Paulo Vítor, hoje com 11 anos, sempre foi um garoto tranquilo e educado. Mas, segundo sua mãe, ficava nervoso quando perdia algum jogo ou competição. ''Reparei que algo estava errado. Foi quando na escola, na mesma época, me chamaram para dizer que ele estava com dificuldade de aprendizado e ficava muito quieto'', diz Denise Reis Guilherme, que também tem uma filha de sete anos, Sophia.
Esse foi o start para Denise perceber que o filho precisava de ajuda. ''Terapia é essencial para todos, para que chegue na fase adulta e seja uma pessoa centrada. Não tenho essa visão de que devemos procurar apenas quando o problema já está instalado. O trabalho que estou fazendo é de prevenção. Quero que ele seja um adolescente, um adulto saudável.
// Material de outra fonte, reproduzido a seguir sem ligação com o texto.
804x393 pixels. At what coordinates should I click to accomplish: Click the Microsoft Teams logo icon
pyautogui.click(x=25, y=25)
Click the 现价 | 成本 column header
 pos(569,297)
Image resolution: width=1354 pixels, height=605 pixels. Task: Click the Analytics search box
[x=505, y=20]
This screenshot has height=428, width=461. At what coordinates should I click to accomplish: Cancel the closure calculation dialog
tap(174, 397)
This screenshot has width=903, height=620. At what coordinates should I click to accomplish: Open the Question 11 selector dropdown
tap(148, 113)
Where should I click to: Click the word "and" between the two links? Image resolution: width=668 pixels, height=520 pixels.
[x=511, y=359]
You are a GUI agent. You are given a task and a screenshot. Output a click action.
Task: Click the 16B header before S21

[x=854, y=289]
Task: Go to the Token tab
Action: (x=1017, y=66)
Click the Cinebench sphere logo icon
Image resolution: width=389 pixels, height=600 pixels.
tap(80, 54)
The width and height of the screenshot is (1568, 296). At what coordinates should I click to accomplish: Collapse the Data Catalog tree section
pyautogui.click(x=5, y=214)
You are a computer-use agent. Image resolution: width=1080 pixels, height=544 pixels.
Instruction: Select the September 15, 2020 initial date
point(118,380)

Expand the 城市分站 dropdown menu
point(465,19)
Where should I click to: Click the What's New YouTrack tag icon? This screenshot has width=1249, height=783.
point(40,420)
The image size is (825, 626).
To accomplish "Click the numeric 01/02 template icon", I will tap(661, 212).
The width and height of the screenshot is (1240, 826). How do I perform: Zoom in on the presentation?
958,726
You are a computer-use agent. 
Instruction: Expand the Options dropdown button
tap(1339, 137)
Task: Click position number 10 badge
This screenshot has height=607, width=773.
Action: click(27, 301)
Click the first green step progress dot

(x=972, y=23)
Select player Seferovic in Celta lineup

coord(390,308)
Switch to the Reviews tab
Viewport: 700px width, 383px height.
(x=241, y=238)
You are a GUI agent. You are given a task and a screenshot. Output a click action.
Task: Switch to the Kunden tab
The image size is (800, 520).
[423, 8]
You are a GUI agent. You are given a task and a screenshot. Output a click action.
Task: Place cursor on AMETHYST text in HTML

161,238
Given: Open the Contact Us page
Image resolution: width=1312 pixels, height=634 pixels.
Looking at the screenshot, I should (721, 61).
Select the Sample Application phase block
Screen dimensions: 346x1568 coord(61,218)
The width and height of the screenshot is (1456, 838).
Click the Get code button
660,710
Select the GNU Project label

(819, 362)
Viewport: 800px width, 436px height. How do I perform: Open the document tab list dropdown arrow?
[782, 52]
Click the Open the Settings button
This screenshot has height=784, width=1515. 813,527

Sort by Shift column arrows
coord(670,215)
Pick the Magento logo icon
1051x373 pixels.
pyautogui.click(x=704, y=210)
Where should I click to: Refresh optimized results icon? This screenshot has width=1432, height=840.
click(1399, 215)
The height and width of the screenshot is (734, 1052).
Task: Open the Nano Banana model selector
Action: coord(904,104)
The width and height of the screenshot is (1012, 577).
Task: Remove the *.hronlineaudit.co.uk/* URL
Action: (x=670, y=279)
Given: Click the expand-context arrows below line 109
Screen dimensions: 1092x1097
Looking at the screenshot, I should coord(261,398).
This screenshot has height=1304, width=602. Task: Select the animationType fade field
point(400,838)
Mas sei que sou uma exceção; muitos pais não querem aceitar que seu filho está apresentando alteração de comportamento.''
O garoto faz sessões semanais há dois anos e a mãe se diz mais confiante para lidar com as atitudes dele. ''Agora que estou aposentada, eu vivo para meus filhos. Por isso, tenho o máximo cuidado de não protegê-los demais. Acredito que isso seja necessário, pois ele será um adulto que vai passar por perdas. Dói o coração, mas sei que ele precisa passar pelas frustrações.''
Para ajudar no tratamento, Denise e o marido Paulo Roberto colocaram o menino para praticar um esporte coletivo, o futebol. ''Ele precisava viver experiências em grupo, os ganhos e as perdas. No início, ele chorava muito caso o time perdesse e dizia que não iria voltar mais. Com o tempo, isso passou a ser um processo natural. Percebo que ele amadureceu bastante e aceita críticas com mais facilidade'', comenta.
Outro fator importante, para ela, é o elogio. ''É importante que as crianças saibam quando fizeram algo certo. Quando tenho que elogiar, falo na frente dele. O resultado de tudo isso tem ajudado que ele cumpra as regras, seja mais participativo e responsável.''(M.T.)